To slowly, slowly improve my ability to read Japanese, I have been translating a book of short stories that my conversation partner bought me on one of her trips home. This is not "literature." The author, Hirao Okuda, is appealing to a popular audience. Nevertheless, the book contains sentences that are well beyond my ability to turn into English. For example:
絵里 は 鼻 の 奥 が つんときた。
Stick with me for a moment, and we'll go through it. 絵里 is a girl's name, Eri. 鼻 means "nose." 奥 means "inside," so 鼻の奥 means "inside [her] nose." つんときた means "to become irritated" or "struck by a pungent odor."
So, my translation, which made some sense in the context (Eri is talking to her brother in his hospital room): "A pungent odor was in Eri's nose."
Google Translate's version: "Eri the back of the nose was Tsunto come."
My native-speaking Japanese conversation partner says the sentence means, "Eri felt she was about to cry." (The irritation in her nose is the precursor to crying.) Who knew?

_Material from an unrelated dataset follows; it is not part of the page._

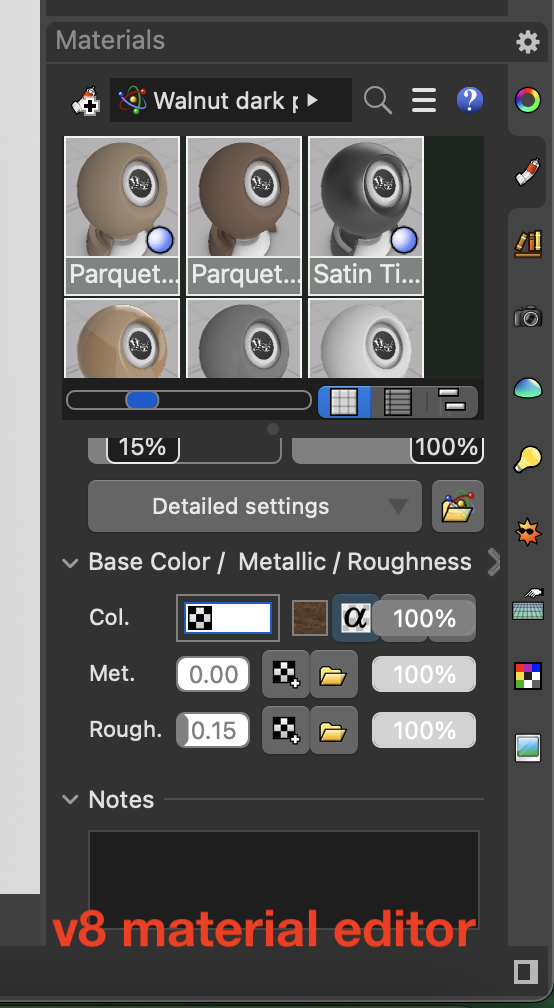Open the blue help question mark
Image resolution: width=554 pixels, height=1008 pixels.
470,100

Notice that the only word in common between the original and my partner's translation is "Eri."
What all this means is that not only am I slowly learning to read, I continue to increase my respect for the scholars—Donald Keene, John Nathan, Ted Goosens, Philip Gabriel, Jay Rubin, Juliet Winters Carpenter, and more—who are able to translate Japanese into lively English. What they are able to do is astonishing.